Nama Penulis : Imam Nawawi (diterjemahkan dari Adabul ‘Alim Wal Muta’allim)

Nama Penerbit : DIVA Press

Tahun Terbit : 2021

Jumlah Halaman : 200 hlmn

Keikhlasan, kejujuran, dan keteguhan hati menjadi topik pendahuluan dalam buku ini. Ustadz Abu Qasim Abdul bin Hawazin al-Qusyairi dalam Risalah-nya menyebutkan bahwa keikhlasan adalah satu-satunya kebenaran dalam ketaatan. Beliau menginginkan dengan ketaatannya itu dapat benar-benar dekat dengan Allah Swt, tidak dengan yang lainnya, tidak pula ingin dicintai oleh manusia, baginya tidak ada hal lain, kecuali hanya ber-taqarrub dengan Allah Swt. Keikhlasan adalah tentang melupakan diri dari penglihatan (penilaian) manusia dengan senantiasa menyerahkannya kepada Sang Kuasa.

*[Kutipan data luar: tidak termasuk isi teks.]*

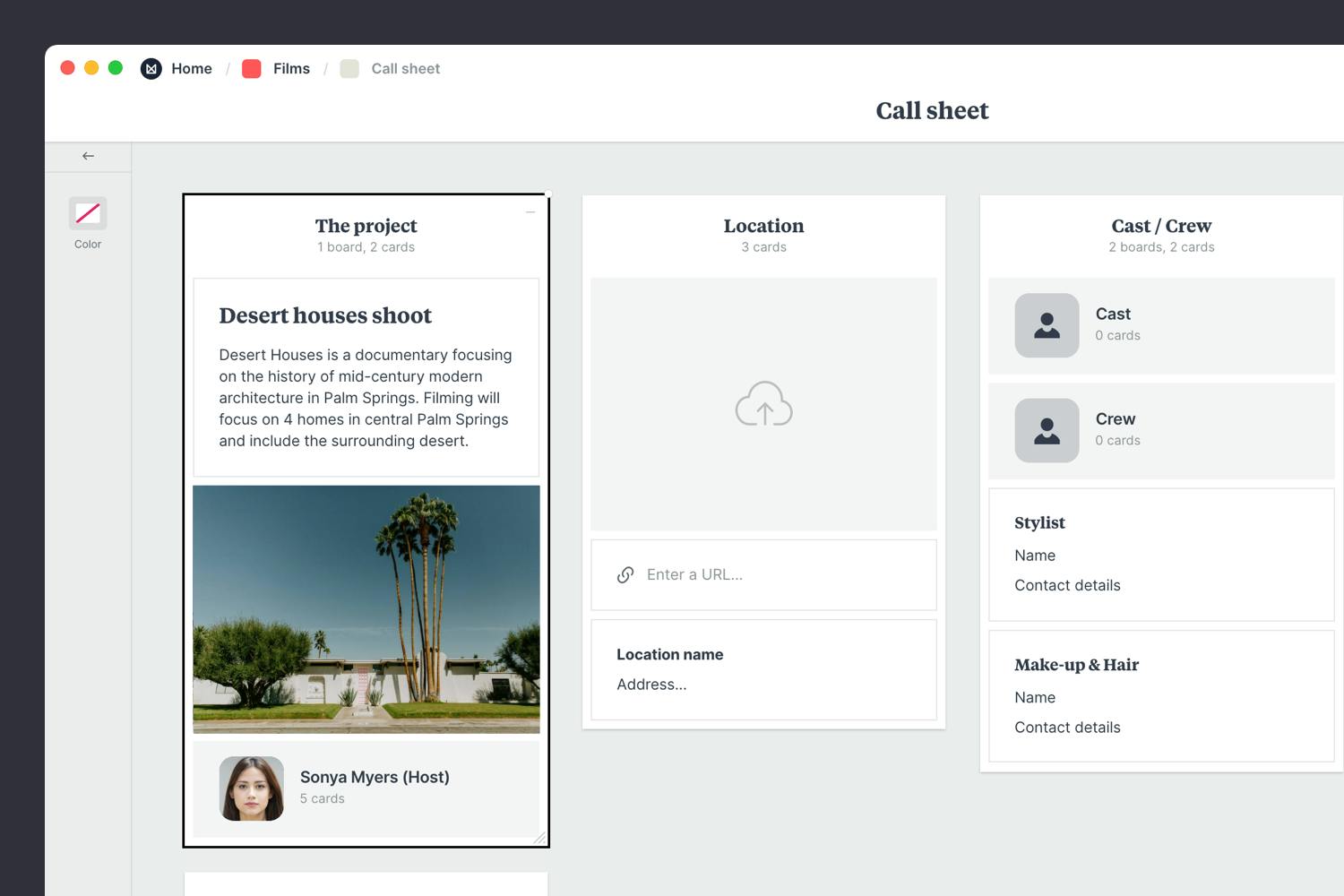Click the project column resize handle
Image resolution: width=1344 pixels, height=896 pixels.
(x=539, y=838)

Sementara itu, menurut Riwayat dari Al-Haris bin Asad al-Muhasibi bahwa manusia yang jujur adalah manusia yang teguh hatinya, meskipun Ia mendapatkan banyak pujian. Ia tidak lantas mencintai manusia karena perbuatan baiknya, tidak juga membenci mereka sebab perbuatan buruknya. Selain itu, masih banyak potongan ayat-ayat Al-Quran serta hadist yang shahih untuk memperkuat pengertian tentang keikhlasan, kejujuran, serta keteguhan hati itu sendiri.

Pembahasan selanjutnya di dalam buku ini adalah mengenai pentingnya ilmu dan kewajiban umat muslim dalam menuntut ilmu. Penulis juga banyak mencantumkan ayat Al-Quran dan Hadist yang shahih tentang keutamaan menuntut ilmu. Salah satu contohnya adalah sabda Rasulullah dalam hadist Riwayat muslim yang berbunyi: “Jika manusia meninggal dunia, semua amalnya akan terputus, kecuali 3 hal; sedekah jariyah, ilmu yang bermanfaat, serta do’a anak sholeh.”

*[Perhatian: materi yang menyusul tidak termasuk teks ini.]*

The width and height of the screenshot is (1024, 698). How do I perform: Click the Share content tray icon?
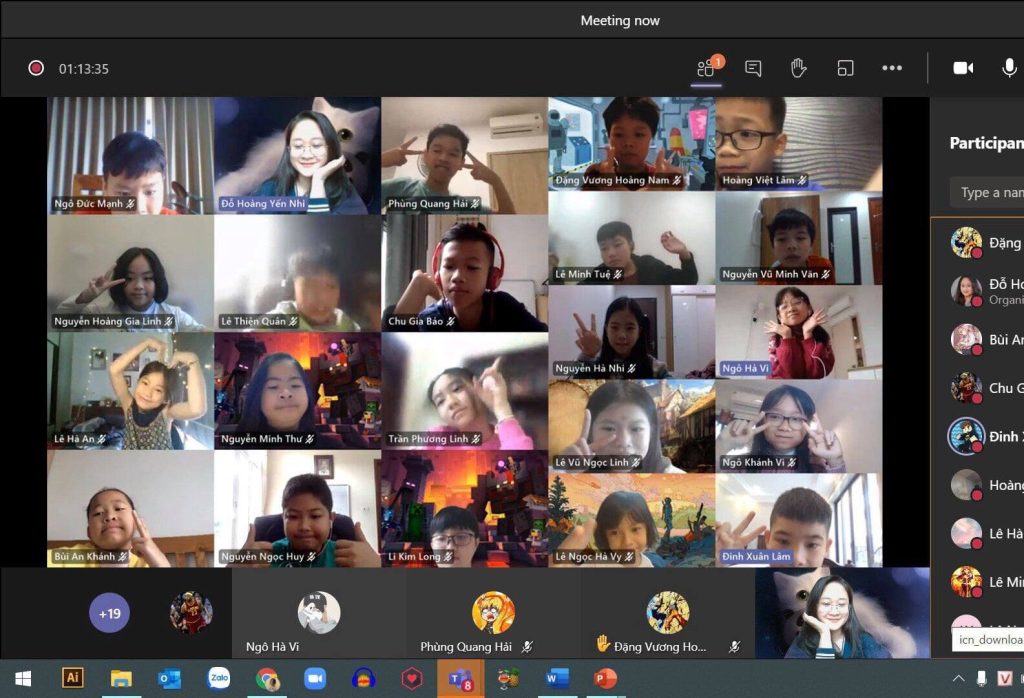(x=845, y=68)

Abu Muslim al-Khulani mengatakan bahwa perumpamaan para ahli ilmu di muka bumi itu seperti gugusan bintang yang bertebaran di angkasa. Apabila mereka mengajarkan ilmunya, maka manusia akan mendapatkan cahaya. Namun, jika mereka menyembunyikannya, maka manusia akan berada dalam suasana yang gelap gurita.

Iman Syafi’I pun senantiasa menegaskan bahwa mencari ilmu itu lebih utama daripada melakukan ibadah shalat sunnah. Barang siapa menginginkan kebahagiaan hidup di dunia dan akhirat, ia harus berilmu. Manusia yang tidak mencintai ilmu, maka tidak ada kebaikan sama sekali di dalam dirinya. Bahkan, Imam Bukhari Ra. menukil sebuah ungkapan dari Ibnu ‘Amir Ra., “Belajarlah agar kalian tidak menjadi orang-orang yang suka berprasangka.” Ia menjelaskan bahwa maksud ‘orang-orang yang suka berprasangka’ adalah suatu perilaku seseorang yang tidak dilandasi keyakinan atau hanya menduga-duga, karena ia tidak memiliki ilmunya.

Salah satu hadist yang diriwayatkan oleh Ibnu Mas’ud juga mengatakan bahwa satu orang yang berilmu jauh lebih baik daripada seribu orang ahli ibadah. Hal ini berarti bahwa berilmu merupakan hal yang lebih utama daripada beribadah. Bahkan, Rasulullah Saw. juga pernah bersabda bahwa jika maut datang menjemput seseorang yang sedang menuntut ilmu, maka ia mati dalam keadaan syahid. Maka dari itu, kita sebagai umat muslim sudah sepatutnya untuk selalu menuntut ilmu, karna berilmu merupakan hal yang sangat penting dalam Islam.

Namun, selain membahas tentang keutamaan menuntut ilmu, buku ini juga mengingatkan kita tentang tujuan dalam berilmu. Segala aktivitas keilmuan harus diorientasikan pada suatu tujuan; semata-mata mengharap ridha Allah Swt., bukan untuk mendapatkan kenikmatan dunia. Abu Hurairah juga meriwayatkan bahwa Rasulullah Saw. Bersabda: “Barang siapa menuntut ilmu tidak karena mengharap ridha Allah, maka kelak di hari kiamat, ia tidak bisa mencium aroma surga.” (HR. Abu Dawud). Maka dari itu, pentingnya untuk selalu menjaga niat dan tujuan dalam berilmu agar selalu lurus semata-mata hanya mengharap ridha Allah Swt.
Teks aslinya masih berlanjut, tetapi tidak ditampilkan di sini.